POLITIQUE

Procréation assistée : les revenus des gynécologues explosent

16/05/2013 04:49 EDT | Actualisé 15/07/2013 05:12 EDT
Alamy

Le programme québécois qui permet le remboursement de la procréation assistée fait bien des heureux chez les nouveaux parents, mais aussi chez certains gynécologues qui ont vu leur rémunération publique exploser depuis son entrée en vigueur, en août 2010.

En 2009, 31 gynécologues se trouvaient dans la fourchette la plus élevée de la rémunération de la Régie de l'assurance maladie du Québec (RAMQ), avec un montant moyen de 607 147 $ par médecin. La moyenne pour leur spécialité était de 287 533 $.

En 2011, soit après l'entrée en vigueur du programme, le nombre de gynécologues à l'échelon le plus élevé a plus que doublé, passant à 79 personnes. Leur rémunération a augmenté de 60 %, passant à 971 063 $. La rémunération moyenne de l'ensemble des gynécologues a été entraînée vers le haut pour se situer à 383 624 $ par année.

Les montants des rémunérations sont des données brutes qui ne tiennent pas compte des dépenses engendrées par le travail des médecins en cabinet privé, estimées par la RAMQ à environ 35 % de leurs revenus bruts.

Les gynécologues sont donc maintenant les médecins les mieux rémunérés au Québec, dépassant les ophtalmologistes et les radiologistes.

Gaétan Barrette, président de la Fédération des médecins spécialistes du Québec (FMSQ), estime que « le programme coûte extrêmement cher pour le nombre de personnes que ça dessert ».

Chaque patiente a droit à un maximum de trois cycles stimulés ou six cycles naturels à un coût d'environ 5000 $ par cycle.

Dès ses débuts, le programme a été controversé. Les médecins affirmaient que le gouvernement sous-estimait les coûts et la demande.

« Au départ, nous étions critiques, non pas sur la mise en place du programme, parce qu'il y a des circonstances médicales qui entraînent l'infertilité, et l'assurance maladie est faite pour traiter les problèmes médicaux. Mais on était critiques parce que c'était fait beaucoup trop vite », soutient Gaétan Barrette.

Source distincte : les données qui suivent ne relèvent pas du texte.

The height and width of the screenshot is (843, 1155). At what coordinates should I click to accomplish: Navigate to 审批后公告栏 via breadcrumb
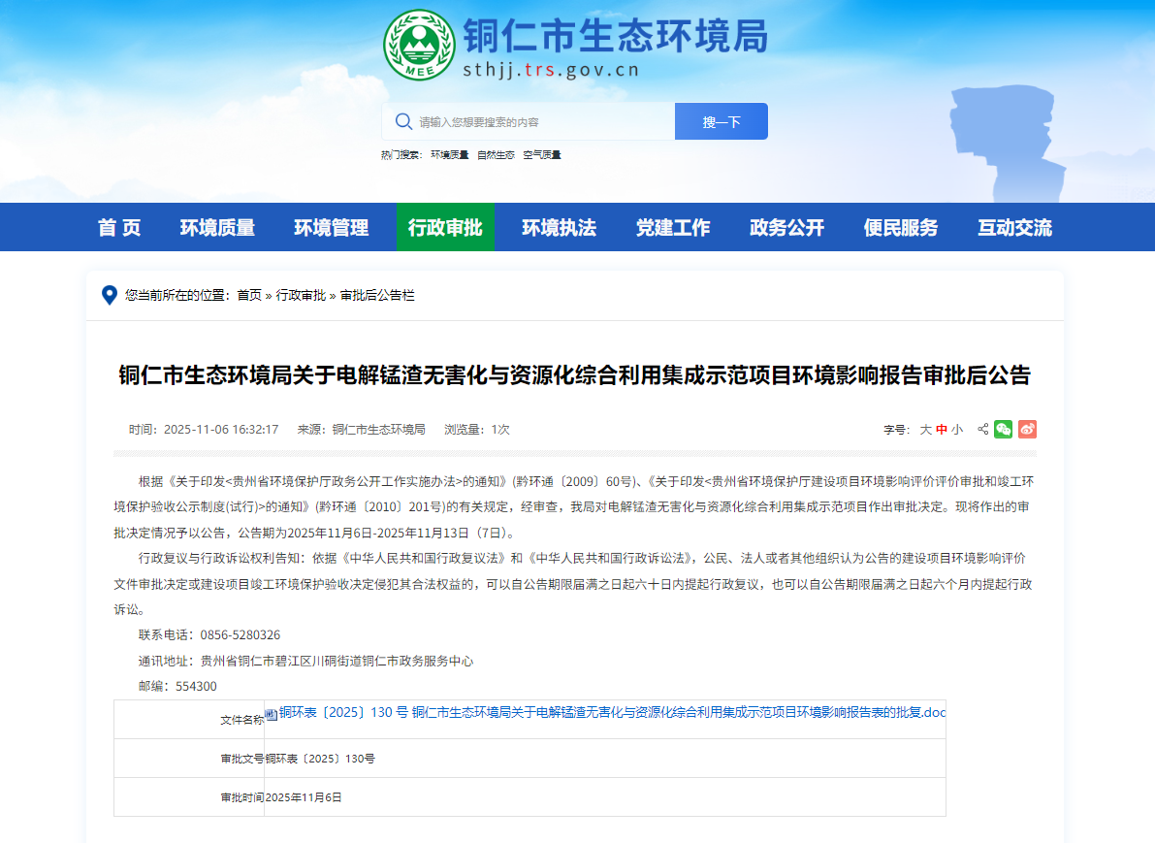pos(378,296)
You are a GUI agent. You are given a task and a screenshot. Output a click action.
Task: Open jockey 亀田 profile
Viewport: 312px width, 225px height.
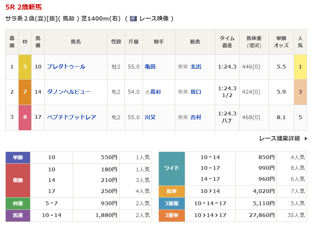[150, 67]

Il soutient que le programme a favorisé « un exode » des gynécologues de l'hôpital vers les cliniques privées, où ils gagnent de plus gros montants et jouissent d'une pratique plus confortable, en évitant par exemple les gardes de nuit. Il faudrait, selon le président de la FMSQ, instaurer un guichet unique qui dirigerait les patients vers l'hôpital en premier lieu.

Des critères à définir

Le ministre de la Santé et des Services sociaux, Réjean Hébert, a récemment mis en place une commission qui doit se pencher sur les différents enjeux soulevés par les activités de procréation assistée et sur la pertinence du programme.

Le président de la FMSQ est totalement d'accord. Il estime que le programme devrait être réservé aux personnes « qui ont un problème d'infertilité médicalement démontré ».

La clientèle des cliniques ne se compose pas uniquement de couples hétérosexuels, mais aussi de femmes célibataires et de couples de lesbiennes qui n'ont, a priori, aucun problème d'infertilité.

Le président de la FMSQ souligne que les femmes célibataires et les homosexuelles pourraient avoir recours à l'insémination artificielle, dont les coûts sont considérablement moins élevés, mais qui n'est pas remboursée par Québec. Gaétan Barrette pense qu'il est grand temps d'imposer des balises au programme. « Ce n'est pas une erreur de l'avoir mis en place, c'est une erreur de l'avoir mis en place de cette façon-là », soutient-il.

En plus de l'accessibilité, M. Barrette propose notamment de revoir le nombre de cycles remboursés et l'âge maximal des futures mères.